— Start SELECTED EXTRACT —

Hi
Rod:
Steven
Tainer and I are delighted that you volunteered to take part in this
experiment, which is as novel for us as it is for you.
In
science, the main research tool is a working hypothesis, which you
formulate
and then critically investigate. Neither a fixed belief nor a totally
unstructured attitude, a working hypothesis gives you something to work
with,
while inviting you to think differently.
The
working hypothesis I suggest we investigate is: there are no intrinsic
limits
to knowing. Each apparent limit is only a limit within a certain
context. The
context in turn is the result of taking a particular stance, a
particular focus.
So even the most strongly felt limit is just one part of a set of three
tightly
interwoven elements: {limit, context, focus}. A limit only feels
insurmountable
to the extent that we turn our gaze away from both content and focus.
In
traditional contemplative approaches, a master guides a student through
a
decades-long path. The student concentrates full-time on various
activities,
forms of meditation or yoga, perhaps also martial arts and more work
related
practices. We don't have the time to do even a fraction of those
traditional
practices. Also, traditional instructions for those practices may no
longer
speak to us. This is why Steven Tainer, for example, is designing new
types of
abbreviated curricula for lay people, with instructions adapted to our
culture
and background.

— End SELECTED EXTRACT —
— Start TASK MATERIAL —

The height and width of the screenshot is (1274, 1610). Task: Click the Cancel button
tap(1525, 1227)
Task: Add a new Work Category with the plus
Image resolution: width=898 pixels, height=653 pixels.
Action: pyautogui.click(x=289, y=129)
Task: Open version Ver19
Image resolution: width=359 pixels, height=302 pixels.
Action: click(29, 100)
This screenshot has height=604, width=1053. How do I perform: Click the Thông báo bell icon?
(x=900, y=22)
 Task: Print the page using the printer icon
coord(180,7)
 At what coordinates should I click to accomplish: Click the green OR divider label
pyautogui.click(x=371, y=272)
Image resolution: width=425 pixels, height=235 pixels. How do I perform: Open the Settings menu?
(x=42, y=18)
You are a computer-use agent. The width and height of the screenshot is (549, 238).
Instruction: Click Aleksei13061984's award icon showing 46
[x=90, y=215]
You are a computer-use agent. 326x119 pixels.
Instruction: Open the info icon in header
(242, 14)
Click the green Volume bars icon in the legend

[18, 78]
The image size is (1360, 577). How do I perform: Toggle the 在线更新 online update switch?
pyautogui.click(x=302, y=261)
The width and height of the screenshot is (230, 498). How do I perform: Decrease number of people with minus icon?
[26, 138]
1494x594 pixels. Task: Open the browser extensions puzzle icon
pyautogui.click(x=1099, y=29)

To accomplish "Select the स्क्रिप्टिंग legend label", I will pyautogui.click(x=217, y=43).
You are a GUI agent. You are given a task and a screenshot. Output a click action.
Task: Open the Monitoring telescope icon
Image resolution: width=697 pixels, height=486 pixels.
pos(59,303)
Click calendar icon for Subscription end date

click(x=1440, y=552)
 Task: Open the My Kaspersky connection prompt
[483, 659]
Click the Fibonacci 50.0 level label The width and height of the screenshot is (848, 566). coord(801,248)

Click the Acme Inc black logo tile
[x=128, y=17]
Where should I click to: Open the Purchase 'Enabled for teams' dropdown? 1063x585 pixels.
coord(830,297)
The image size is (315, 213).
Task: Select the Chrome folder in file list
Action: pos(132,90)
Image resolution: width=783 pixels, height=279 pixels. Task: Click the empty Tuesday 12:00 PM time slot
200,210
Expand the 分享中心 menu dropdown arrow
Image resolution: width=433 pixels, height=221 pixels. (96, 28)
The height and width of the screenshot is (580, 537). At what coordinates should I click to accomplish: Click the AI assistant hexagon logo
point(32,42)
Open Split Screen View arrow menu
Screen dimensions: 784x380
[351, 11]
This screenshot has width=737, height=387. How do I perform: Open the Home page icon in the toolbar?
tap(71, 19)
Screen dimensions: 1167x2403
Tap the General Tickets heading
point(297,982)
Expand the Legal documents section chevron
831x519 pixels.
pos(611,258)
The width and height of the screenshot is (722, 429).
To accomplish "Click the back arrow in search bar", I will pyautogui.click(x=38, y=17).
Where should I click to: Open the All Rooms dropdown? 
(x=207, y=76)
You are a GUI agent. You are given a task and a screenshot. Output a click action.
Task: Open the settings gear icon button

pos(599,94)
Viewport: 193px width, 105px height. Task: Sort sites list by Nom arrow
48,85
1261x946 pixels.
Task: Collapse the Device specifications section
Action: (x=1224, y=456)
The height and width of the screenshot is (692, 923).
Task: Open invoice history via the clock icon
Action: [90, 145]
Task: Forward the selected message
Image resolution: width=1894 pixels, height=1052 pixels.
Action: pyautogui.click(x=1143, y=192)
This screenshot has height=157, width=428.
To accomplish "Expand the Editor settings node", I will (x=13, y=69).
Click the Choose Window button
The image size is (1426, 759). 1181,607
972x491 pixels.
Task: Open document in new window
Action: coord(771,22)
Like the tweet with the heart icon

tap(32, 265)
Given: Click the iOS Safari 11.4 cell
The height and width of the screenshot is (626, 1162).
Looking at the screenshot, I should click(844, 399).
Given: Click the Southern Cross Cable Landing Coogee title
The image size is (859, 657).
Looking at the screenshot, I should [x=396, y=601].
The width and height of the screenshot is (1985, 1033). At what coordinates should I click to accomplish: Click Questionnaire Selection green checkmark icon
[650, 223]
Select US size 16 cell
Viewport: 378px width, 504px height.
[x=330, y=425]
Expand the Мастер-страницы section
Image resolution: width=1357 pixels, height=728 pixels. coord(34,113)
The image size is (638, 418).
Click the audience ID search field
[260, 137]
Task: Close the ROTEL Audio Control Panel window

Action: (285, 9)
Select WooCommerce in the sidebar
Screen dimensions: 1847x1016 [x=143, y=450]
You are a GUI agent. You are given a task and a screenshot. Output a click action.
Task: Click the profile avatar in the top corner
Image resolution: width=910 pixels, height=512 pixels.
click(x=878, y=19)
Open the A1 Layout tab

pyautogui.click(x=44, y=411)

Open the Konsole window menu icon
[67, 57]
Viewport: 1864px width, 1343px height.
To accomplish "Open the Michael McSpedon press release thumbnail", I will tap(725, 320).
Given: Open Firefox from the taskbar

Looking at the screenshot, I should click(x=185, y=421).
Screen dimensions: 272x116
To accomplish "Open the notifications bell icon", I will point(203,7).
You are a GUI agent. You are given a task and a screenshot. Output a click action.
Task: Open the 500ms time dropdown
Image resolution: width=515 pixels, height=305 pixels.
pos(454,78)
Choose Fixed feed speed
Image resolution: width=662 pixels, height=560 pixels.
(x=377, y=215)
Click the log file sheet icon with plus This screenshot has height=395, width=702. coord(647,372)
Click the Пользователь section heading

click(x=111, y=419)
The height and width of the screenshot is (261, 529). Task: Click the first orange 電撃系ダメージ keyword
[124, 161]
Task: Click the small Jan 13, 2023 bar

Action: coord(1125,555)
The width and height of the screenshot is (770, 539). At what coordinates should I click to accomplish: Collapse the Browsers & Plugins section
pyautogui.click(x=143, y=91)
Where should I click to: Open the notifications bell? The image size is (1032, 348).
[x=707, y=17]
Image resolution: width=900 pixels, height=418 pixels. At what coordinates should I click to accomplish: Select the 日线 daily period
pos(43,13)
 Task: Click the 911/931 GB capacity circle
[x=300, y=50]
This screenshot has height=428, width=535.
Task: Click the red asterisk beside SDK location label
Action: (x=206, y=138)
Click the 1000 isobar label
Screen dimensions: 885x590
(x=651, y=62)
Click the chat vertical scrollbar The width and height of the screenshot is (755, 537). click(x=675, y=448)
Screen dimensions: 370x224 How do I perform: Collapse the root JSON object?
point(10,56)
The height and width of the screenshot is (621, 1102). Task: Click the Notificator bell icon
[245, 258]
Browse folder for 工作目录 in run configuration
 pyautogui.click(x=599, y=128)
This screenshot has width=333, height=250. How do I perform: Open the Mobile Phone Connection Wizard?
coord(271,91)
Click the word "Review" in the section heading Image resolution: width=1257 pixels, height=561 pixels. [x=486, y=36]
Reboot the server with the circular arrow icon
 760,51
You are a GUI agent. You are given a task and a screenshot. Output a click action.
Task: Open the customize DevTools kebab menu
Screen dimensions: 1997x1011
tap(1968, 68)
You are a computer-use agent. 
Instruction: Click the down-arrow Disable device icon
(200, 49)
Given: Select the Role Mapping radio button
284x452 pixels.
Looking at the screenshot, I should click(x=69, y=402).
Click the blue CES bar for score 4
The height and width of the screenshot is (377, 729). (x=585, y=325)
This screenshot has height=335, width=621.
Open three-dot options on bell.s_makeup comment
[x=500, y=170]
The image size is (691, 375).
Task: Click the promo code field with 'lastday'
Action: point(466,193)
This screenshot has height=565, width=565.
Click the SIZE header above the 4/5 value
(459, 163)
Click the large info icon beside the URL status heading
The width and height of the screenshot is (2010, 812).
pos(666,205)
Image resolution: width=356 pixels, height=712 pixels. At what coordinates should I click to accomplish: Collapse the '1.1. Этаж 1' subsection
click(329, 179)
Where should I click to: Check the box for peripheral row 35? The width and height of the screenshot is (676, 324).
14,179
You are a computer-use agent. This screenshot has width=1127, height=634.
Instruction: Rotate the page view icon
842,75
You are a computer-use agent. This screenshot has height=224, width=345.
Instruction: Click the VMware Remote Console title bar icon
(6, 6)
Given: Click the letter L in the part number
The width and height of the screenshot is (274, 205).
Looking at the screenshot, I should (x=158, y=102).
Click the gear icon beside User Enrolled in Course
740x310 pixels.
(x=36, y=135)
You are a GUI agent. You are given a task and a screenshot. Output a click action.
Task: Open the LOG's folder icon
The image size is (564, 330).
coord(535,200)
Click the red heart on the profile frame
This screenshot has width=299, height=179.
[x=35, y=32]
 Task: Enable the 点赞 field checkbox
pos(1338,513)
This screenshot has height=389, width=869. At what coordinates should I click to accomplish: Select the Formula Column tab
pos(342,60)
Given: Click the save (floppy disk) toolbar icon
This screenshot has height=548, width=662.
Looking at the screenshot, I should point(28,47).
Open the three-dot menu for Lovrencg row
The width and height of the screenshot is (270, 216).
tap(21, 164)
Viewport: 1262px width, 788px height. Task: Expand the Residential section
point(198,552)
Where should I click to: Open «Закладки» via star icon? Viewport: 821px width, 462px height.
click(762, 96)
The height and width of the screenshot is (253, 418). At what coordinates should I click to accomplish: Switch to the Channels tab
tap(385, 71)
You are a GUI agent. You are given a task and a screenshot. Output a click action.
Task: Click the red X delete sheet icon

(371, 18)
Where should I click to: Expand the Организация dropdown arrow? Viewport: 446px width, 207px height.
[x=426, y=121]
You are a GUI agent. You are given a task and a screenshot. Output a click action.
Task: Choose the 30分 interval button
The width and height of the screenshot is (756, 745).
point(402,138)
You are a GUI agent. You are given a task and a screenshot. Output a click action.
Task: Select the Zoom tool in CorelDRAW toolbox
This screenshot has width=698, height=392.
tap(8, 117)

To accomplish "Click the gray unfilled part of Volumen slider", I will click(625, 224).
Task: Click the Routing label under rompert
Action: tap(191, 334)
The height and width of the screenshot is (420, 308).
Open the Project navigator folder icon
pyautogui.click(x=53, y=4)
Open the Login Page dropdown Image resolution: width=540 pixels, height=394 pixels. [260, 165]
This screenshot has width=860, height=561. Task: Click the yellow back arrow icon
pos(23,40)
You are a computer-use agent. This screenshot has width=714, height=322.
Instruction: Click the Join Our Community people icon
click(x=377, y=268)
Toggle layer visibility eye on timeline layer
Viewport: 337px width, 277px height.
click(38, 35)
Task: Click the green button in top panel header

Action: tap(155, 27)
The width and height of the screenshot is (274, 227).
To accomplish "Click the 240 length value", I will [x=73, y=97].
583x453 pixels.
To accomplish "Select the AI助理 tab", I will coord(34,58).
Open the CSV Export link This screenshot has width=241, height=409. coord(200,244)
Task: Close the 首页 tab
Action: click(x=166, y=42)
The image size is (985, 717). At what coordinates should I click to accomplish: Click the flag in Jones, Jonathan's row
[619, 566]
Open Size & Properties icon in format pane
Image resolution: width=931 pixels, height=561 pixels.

— End TASK MATERIAL —

- _GIVEN INSTRUCTION 1_
Return, unchanged, the part of the records that opens with the line containing "Expand the 分享中心 menu dropdown arrow" and closes with the line containing "point(32,42)".
- _GIVEN INSTRUCTION 2_
Carry on the letter about limits to knowing after its last sentence.
The records are unrelated to the letter about limits to knowing.

- _FINAL RESULT 1_
Expand the 分享中心 menu dropdown arrow
Image resolution: width=433 pixels, height=221 pixels. (96, 28)
The height and width of the screenshot is (580, 537). At what coordinates should I click to accomplish: Click the AI assistant hexagon logo
point(32,42)

- _FINAL RESULT 2_
I
have been thinking about using the scientific notion of a working
hypothesis as
a third option, besides a traditional full-time curriculum and modern
shortened
versions for lay people. What triggered me was what I read in
historical
accounts of sages upon reaching a really deep insight: ``how amazing,
that this
has always been staring me in the face, but I never recognized it!''
Even
though they spent half their life on an arduous path of practice to
reach a
distant and lofty goal, they finally realized that the goal was already
there,
in the very place they started. I'd like to take their word for it, but
as a
working hypothesis: there is nothing to do, just see, REALLY SEE what
is
already here.
Let
us take what we can learn from systematic scientific ways of research,
to
investigate the no-limits working hypothesis that I introduced above.
There is
no need to engage in anything to do with spirituality or religion of
any kind;
to the extent that those approaches actually reflect the structure of
reality,
we may naturally cross paths with their ways of exploring. My starting
point is
the way of knowing of science, and while contemplation has acted for me
as a
trigger to formulate my working hypothesis, I'm happy to drop that
trigger, at
least for now.
In
this email I've tried to set the stage, so it got a bit lengthy.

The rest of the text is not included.